Dan, Arsen mengingatkannya kepada pemeran antagonis kala cowok itu menoyor kepalanya.

"Ck, ck! Kasarnya kamu, Arsen." Nando geleng-geleng sok bijak. "Nando enggak laik."

"Bodo."

Perhatian Arsen sedikit teralih kepada bunyi geseran kursi yang, bukan hanya tunggal, tetapi jamak dari meja ujung. Cewek-cewek di sana berdiri, siap-siap pergi. Dan, ya, masih dengan tatapan jijik yang mereka alamatkan kepadanya. Gusti, salah Arsen apa coba?

Ketika dia menoleh kembali, bukan hanya salad buahnya yang telah berhasil ditikung Nando, tetapi juga minumannya. Piza belum juga datang, tetapi Nando sudah menghabiskan milkshake yang tadi dipesan, dan sekarang berpotensi menghabiskan punya Arsen juga.

"Habis nguli lo, ya?" sindir Arsen.

"Habis nganter cewek gue pulang kampung ke Bogor. Kakeknya sakit."

"Tampang kayak lo punya cewek? Oke, kasih tahu gue lo pakai dukun mana?"

"Anjir, sia─" Nando buru-buru menarik rem cakram di mulutnya karena pelayan yang tadi mencatat pesanan mereka sudah datang membawakan pizza, "─pa ini?" lanjutnya sambil tersenyum kepada si pelayan. Yah, bagaimana tidak? Orang cantik dosa kalau dicuekin. Apalagi yang senyumnya bikin teduh kayak gitu.
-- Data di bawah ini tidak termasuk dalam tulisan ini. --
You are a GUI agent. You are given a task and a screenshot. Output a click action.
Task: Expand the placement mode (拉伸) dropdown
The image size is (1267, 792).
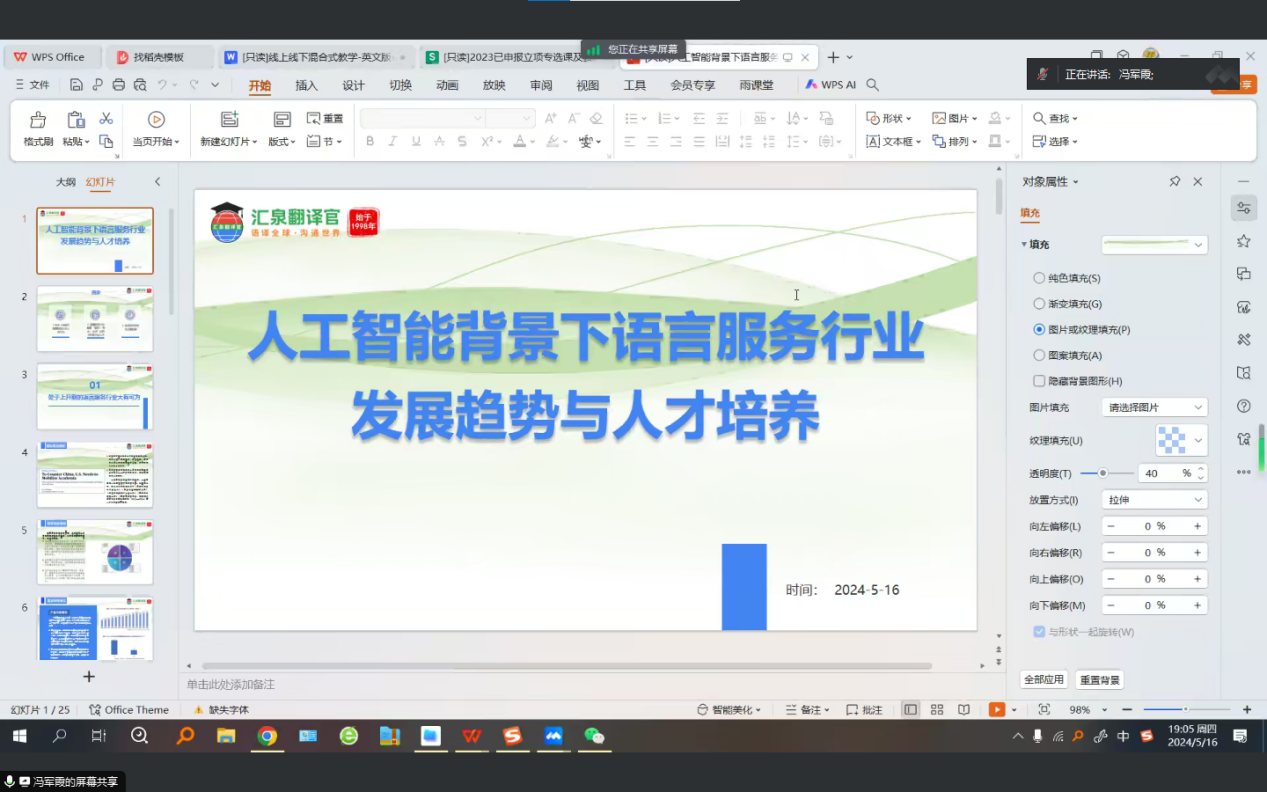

"Mata lo minta dicolok banget, Bego!" Arsen meraih sendok piza, lalu menaruh satu potong di piring sendiri, tidak mau repot-repot melakukannya untuk Nando. Karena orang yang disebutkan pun, tanpa mau repot-repot, langsung mencomot dengan tangan.

"Eh, enggak seru berdua doang. Gue telepon Kian, deh, ya? Udah lama enggak main bareng."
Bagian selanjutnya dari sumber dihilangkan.